--- START TASK DATA ---

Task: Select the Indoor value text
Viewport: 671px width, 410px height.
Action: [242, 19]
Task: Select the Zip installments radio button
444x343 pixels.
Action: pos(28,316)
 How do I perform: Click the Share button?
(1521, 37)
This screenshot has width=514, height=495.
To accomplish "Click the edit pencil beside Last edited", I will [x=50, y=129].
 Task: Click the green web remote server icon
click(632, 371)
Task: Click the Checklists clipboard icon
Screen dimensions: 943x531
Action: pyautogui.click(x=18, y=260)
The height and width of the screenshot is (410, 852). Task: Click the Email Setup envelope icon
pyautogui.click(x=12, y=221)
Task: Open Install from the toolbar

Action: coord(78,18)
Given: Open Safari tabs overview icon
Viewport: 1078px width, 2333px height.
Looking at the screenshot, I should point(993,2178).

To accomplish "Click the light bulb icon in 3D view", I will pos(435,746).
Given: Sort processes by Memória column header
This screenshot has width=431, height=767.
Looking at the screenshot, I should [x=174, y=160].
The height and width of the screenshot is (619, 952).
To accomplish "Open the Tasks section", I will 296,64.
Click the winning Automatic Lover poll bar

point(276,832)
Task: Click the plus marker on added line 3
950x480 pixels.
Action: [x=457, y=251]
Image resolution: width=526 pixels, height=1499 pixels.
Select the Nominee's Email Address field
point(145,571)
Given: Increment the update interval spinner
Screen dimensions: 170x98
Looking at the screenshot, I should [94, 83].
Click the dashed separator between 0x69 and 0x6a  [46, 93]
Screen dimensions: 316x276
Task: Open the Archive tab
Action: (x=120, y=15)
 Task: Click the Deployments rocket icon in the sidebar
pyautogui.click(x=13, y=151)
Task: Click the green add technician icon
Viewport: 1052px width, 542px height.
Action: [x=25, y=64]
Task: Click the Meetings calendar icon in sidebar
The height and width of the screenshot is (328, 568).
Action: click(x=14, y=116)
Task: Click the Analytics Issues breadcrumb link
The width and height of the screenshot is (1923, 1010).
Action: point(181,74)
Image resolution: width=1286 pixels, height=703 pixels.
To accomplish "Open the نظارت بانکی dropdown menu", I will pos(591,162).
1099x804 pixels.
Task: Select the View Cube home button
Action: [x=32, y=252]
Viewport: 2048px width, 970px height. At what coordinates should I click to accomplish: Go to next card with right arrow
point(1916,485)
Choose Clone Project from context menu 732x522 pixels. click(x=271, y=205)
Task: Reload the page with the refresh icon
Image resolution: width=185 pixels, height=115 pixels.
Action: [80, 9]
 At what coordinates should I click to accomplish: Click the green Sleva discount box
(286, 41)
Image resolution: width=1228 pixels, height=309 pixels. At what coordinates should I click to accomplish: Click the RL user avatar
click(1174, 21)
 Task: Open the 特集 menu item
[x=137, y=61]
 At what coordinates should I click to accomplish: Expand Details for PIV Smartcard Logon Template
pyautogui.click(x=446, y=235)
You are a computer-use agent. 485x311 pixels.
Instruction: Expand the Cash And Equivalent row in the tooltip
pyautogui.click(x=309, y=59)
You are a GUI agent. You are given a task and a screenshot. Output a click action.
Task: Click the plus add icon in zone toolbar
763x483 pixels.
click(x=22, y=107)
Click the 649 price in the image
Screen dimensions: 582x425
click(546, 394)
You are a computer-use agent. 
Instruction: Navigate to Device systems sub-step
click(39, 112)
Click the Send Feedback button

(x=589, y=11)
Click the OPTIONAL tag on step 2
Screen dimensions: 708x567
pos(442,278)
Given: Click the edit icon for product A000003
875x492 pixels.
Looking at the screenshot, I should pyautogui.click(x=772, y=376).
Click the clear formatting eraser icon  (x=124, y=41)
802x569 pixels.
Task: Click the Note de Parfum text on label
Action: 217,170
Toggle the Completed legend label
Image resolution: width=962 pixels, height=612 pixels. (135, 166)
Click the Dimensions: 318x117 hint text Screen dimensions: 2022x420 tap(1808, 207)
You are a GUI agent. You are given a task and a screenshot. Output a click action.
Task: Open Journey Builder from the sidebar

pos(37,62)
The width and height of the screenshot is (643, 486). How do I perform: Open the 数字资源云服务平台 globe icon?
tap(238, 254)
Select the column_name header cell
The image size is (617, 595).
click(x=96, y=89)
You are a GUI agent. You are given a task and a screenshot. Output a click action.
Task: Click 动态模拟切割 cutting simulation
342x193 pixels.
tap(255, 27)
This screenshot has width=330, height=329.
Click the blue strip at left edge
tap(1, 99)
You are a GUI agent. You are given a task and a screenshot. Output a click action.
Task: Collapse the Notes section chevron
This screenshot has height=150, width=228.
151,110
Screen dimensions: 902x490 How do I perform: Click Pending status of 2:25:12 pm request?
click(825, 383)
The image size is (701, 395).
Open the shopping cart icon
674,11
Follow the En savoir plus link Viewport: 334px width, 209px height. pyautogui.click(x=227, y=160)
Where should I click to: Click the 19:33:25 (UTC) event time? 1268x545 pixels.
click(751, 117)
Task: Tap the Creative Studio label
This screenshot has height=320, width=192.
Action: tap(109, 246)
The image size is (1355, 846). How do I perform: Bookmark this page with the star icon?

--- END TASK DATA ---

### TASK PROMPT
Starting at the line in the records above that contains "The image size is (701, 395)." and ending after the line that contains "click(751, 117)", give each line as a row of a Markdown table with columns Row and Line, skipping blank lines.

### RIGHT ANSWER
| Row | Line |
|---|---|
| 1 | The image size is (701, 395). |
| 2 | Open the shopping cart icon |
| 3 | 674,11 |
| 4 | Follow the En savoir plus link Viewport: 334px width, 209px height. pyautogui.click(x=227, y=160) |
| 5 | Where should I click to: Click the 19:33:25 (UTC) event time? 1268x545 pixels. |
| 6 | click(751, 117) |